Review of A Gossip’s Story, and a Legendary Tale (1797)

Review of A Gossip’s Story, and a Legendary Tale. By the Author of Advantages of Education. [signed 'V.V.']. 2 vols., Longman, 1796. Analytical Review 25 (January 1797), 25-26. 


‘Example moves, where precept fails,

And sermons are less read than tales.’

  It requires but little knowledge of the human mind to discover, that the most effectual method of giving instruction, is by interesting the imagination and engaging the affections. Reason conveys the knowledge of truth and falsehood, but, while it shows us the means of attaining happiness and avoiding misery, it must awaken sentiment and feeling before it can operate as a motive to action. If novels, romances, and fables, be held as an inferiour and insignificant species of literary composition, it must be by those who have paid little attention to the human heart: principles are disseminated and propagated, by writings of this nature, with peculiar facility and effect: they fall into the hands of the young, whose minds, unoccupied by previous impression, are ductile, and whose feelings are susceptible and ardent. Superior writers begin to be aware of this truth, and seem inclined to rescue, from the hands of the illiterate and the interested, this obvious and popular method of influencing the sentiments and opinions of the rising generation, by whom reform, whether moral or political, must be effected.

        The writer of the present production, without attempting those higher investigations of principle and action, which exercise the understanding, and stimulate it’s dormant faculties, is yet entitled to praise.

        In a simple, interesting, and well-written story, are exemplified the unhappy consequences, which result from false views of life, in a mind, though amiable and ingenuous, yet destitute of vigour or stability; solicitous to excel, and desirous to be happy, but sinking under fancied  [26] evils, and destroying it’s own peace, by the very means which it takes to secure it.

        ‘I have looked through life,’ says the author, ‘with deep attention, and foresee no evils likely to ensue from impressing upon the minds of youth, as soon, and as deeply as possible, just notions of the journey they are about to take, and just opinions of their fellow-travellers.

        ‘The world is truly described as a mutable scene, and man as a variable being, whose virtues are mingled and blended with errors and imperfections. Conscious of our own failings, we ought to be indulgent to the faults of others. 

        ‘Upon the basis of mutual wants, general imperfection, and universal kindred, should the fair structure of candour and benevolence be erected.’
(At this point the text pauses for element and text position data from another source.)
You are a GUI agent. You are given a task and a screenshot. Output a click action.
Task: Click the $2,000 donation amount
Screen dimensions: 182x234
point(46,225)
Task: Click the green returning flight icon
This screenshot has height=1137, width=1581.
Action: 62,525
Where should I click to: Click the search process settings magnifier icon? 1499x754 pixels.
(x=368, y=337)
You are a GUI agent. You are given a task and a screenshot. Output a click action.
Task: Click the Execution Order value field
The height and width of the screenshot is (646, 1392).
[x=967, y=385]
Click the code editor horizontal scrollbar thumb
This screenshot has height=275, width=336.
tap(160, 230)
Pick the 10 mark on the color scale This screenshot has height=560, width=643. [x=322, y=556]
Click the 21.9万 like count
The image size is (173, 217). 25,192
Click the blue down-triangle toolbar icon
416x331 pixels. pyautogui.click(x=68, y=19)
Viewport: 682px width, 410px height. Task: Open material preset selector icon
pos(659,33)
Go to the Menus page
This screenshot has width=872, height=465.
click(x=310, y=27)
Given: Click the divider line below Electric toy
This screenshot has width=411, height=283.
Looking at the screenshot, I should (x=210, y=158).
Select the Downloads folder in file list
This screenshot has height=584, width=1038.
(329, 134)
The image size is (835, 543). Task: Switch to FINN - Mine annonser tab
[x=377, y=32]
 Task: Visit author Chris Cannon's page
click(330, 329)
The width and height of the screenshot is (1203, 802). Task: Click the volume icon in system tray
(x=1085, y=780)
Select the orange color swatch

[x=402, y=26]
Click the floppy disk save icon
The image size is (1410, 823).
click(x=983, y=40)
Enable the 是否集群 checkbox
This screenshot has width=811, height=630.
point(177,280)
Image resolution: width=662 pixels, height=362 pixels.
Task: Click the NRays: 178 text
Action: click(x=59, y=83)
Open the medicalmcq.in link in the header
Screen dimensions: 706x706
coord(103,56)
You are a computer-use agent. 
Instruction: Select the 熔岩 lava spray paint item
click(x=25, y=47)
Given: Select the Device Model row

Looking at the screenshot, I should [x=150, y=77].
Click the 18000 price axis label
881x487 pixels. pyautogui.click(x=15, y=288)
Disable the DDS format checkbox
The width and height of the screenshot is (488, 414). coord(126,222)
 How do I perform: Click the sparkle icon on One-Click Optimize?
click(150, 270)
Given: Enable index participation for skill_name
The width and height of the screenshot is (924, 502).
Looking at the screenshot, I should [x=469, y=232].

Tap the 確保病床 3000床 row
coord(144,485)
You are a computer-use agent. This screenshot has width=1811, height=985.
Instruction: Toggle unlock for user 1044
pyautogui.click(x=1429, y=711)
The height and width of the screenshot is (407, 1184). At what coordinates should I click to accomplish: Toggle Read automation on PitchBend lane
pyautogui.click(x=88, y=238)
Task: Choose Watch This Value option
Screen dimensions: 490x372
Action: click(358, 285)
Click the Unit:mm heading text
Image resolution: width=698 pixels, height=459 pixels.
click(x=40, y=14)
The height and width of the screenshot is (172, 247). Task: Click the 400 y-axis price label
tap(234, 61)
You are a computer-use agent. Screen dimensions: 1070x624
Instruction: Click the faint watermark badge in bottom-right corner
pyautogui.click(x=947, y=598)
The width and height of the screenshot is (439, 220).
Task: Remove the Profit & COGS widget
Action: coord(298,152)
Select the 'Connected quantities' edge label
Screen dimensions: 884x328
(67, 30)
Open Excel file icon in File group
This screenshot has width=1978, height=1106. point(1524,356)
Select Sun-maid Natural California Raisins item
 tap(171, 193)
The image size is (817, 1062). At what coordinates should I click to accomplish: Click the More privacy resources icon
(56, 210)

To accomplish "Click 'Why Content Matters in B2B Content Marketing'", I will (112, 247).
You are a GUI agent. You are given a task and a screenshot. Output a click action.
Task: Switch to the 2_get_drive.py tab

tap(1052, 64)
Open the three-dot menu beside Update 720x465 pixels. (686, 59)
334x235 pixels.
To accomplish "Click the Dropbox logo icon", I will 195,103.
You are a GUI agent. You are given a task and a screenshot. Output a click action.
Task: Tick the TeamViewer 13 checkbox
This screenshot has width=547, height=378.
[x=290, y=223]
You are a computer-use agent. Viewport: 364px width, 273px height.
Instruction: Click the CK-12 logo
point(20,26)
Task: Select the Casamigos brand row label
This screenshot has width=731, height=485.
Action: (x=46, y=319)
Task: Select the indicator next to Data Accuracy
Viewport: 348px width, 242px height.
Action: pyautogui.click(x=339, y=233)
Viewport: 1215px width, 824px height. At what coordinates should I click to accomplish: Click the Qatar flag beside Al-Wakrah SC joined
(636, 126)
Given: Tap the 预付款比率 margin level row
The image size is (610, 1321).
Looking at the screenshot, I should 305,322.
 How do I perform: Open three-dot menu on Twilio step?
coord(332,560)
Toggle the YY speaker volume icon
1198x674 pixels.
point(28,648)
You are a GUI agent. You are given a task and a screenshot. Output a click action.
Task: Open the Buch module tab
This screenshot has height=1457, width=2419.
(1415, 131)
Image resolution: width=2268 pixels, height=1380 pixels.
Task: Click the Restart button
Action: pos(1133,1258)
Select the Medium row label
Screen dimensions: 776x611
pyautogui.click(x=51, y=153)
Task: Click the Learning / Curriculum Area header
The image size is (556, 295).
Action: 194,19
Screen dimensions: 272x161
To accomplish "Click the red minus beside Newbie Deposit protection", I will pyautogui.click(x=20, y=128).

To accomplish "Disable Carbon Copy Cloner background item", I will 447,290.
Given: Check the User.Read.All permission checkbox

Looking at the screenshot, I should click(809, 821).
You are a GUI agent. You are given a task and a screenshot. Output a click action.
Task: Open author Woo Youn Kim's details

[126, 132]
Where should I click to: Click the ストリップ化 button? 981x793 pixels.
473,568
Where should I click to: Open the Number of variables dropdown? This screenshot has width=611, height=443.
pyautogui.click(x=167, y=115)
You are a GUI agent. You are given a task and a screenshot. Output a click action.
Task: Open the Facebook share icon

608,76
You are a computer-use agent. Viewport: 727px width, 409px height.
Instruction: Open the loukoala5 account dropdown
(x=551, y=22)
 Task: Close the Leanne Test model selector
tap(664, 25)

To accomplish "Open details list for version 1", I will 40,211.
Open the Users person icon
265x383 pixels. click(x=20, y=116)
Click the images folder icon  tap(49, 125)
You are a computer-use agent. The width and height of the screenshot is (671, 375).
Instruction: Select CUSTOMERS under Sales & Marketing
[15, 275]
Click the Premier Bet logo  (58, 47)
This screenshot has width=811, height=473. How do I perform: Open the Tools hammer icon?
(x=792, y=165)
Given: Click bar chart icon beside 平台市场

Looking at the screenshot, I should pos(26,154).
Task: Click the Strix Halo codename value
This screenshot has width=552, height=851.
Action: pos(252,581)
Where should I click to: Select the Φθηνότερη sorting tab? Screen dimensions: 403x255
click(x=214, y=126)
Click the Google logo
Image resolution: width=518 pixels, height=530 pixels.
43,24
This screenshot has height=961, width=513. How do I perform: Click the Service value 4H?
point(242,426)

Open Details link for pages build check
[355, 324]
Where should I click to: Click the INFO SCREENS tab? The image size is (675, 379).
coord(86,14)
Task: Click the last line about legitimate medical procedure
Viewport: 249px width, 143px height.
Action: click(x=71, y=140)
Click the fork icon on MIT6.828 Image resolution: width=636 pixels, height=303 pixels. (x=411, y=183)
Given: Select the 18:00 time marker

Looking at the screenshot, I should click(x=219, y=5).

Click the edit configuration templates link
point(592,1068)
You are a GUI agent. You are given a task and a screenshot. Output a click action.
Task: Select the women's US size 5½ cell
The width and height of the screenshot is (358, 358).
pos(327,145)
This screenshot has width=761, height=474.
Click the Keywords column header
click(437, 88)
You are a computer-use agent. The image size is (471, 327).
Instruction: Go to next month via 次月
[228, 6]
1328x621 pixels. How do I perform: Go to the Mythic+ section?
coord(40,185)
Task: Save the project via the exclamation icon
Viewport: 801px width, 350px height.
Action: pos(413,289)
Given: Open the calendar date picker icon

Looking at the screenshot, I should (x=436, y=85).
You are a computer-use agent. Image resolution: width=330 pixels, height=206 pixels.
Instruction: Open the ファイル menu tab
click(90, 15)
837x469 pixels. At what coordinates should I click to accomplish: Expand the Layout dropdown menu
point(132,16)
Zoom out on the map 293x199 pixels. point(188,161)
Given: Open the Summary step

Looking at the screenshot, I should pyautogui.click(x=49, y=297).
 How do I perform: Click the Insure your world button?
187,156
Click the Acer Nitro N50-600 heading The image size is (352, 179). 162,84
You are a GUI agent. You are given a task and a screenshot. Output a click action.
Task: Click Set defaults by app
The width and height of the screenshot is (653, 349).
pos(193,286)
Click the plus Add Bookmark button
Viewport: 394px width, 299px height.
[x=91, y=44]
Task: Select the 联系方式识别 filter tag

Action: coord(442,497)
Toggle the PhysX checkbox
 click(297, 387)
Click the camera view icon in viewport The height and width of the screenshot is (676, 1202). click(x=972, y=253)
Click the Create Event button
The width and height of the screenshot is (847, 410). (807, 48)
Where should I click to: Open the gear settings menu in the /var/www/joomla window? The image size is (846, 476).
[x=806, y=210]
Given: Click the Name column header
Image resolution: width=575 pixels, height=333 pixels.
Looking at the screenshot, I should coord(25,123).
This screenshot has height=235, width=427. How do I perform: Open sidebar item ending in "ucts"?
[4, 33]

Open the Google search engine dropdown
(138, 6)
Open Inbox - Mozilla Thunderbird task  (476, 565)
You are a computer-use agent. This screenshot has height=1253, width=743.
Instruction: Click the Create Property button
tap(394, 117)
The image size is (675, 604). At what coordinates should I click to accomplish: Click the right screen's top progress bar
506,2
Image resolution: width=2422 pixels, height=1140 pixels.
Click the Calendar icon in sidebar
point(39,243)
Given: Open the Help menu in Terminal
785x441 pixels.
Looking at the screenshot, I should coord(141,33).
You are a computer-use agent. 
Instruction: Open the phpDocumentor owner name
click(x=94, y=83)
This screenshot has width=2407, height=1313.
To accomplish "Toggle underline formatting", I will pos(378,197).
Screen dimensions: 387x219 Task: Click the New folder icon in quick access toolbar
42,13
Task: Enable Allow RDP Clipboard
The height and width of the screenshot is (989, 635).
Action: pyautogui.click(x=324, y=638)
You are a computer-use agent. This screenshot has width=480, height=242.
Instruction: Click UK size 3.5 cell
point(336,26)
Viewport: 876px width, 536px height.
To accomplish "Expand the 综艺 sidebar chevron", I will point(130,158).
         Such is our author’s morality. The principle, upon which her story chiefly turns, is that of displaying the small causes which too often destroy matrimonial felicity, and domestic peace; in the enumeration of which, unaffected good sense and humanity are manifested. The Legendary Tale, the poetry of which does not rise above mediocrity, contains a gothic history of heroic friendship and generosity. Several smaller pieces of poetry are interspersed throughout the work.

                                                                                                                                                                                                                                                            V.V.